Custom rules can of course be installed as well.
Events can be fetched both interacting with a kernel module, eBPF probes are also supported.
This guide covers first use-case above and relates to deployment via helm chart within a kubernetes cluster.
Installation
Pre-requisites
This guide assumes you have a pre-installed kubernetes cluster (on-premise) with all necessary configurations to use kubectl.
Debian / Ubuntu based OS
Install packages required to fetch syscall from host OS kernel:
curl -s https://falco.org/repo/falcosecurity-3672BA8F.asc | apt-key add - echo "deb https://download.falco.org/packages/deb stable main" | tee -a /etc/apt/sources.list.d/falcosecurity.list apt-get update -y apt-get -y install linux-headers-$(uname -r)
CentOS/RHEL/Fedora/Amazon Linux based OS
rpm --import https://falco.org/repo/falcosecurity-3672BA8F.asc curl -s -o /etc/yum.repos.d/falcosecurity.repo https://falco.org/repo/falcosecurity-rpm.repo yum -y install kernel-devel-$(uname -r)
Installing via helm chart
helm repo add falcosecurity https://falcosecurity.github.io/charts helm repo update
Now, create the namespace:
kubectl create namespace falco
Create a new PersistentVolume. Make sure to replace the following attributes according to your needs/environment:
- spec.capacity.storage
- spec.local.path (pathname of local directory on your host node)

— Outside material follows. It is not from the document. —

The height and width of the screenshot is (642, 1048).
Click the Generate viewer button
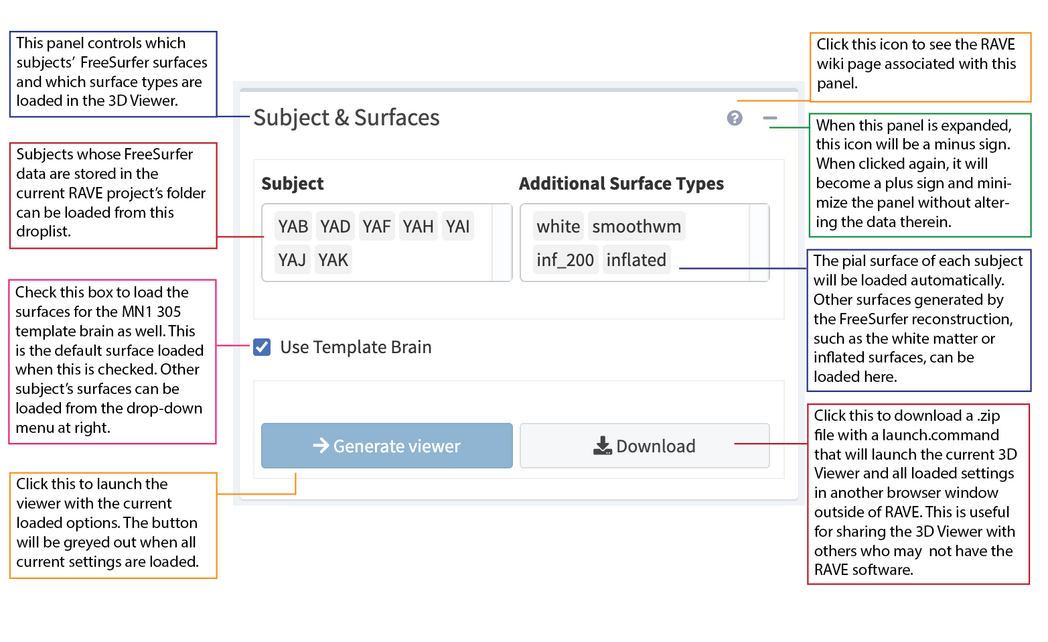click(387, 446)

- spec.nodeAffinity.required.nodeSelectorTerms.matchExpressions.key.value (must match your k8s node’s name)
apiVersion: v1 kind: PersistentVolume metadata: annotations: finalizers: - kubernetes.io/pv-protection name: redis-data namespace: falco spec: accessModes: - ReadWriteOnce capacity: storage: 5Gi local: path: YOUR_LOCAL_PATH_HERE nodeAffinity: required: nodeSelectorTerms: - matchExpressions: - key: kubernetes.io/hostname operator: In values: - YOUR_NODE_NAME_HERE persistentVolumeReclaimPolicy: Retain volumeMode: Filesystem
Install the helm chart:
helm install falco \ --set falco.grpc.enabled=true \ --set falco.grpc_output.enabled=true \ --set falcosidekick.enabled=true \ --set falcosidekick.webui.enabled=true \ falcosecurity/falco \ --namespace falco
Make sure all pods are up and running:
Based on the arguments we provided while installing the helm chart, sidekick UI is enabled. To make it accessible, you will have to expose port 2802:
kubectl expose service falco-falcosidekick-ui --port=2802 --target-port=2802 --external-ip=YOUR_NODE_IP_ADDRESS --name=falco-falcosidekick-ui-external -n falco
From this moment, you should be able to access sidekick UI at http://YOUR_NODE_IP_ADDRESS:2802
Default credentials: admin/admin
Adding rules exceptions
You might need to add exceptions to pre-installed rules since they might be too restrictive based on how you use this system.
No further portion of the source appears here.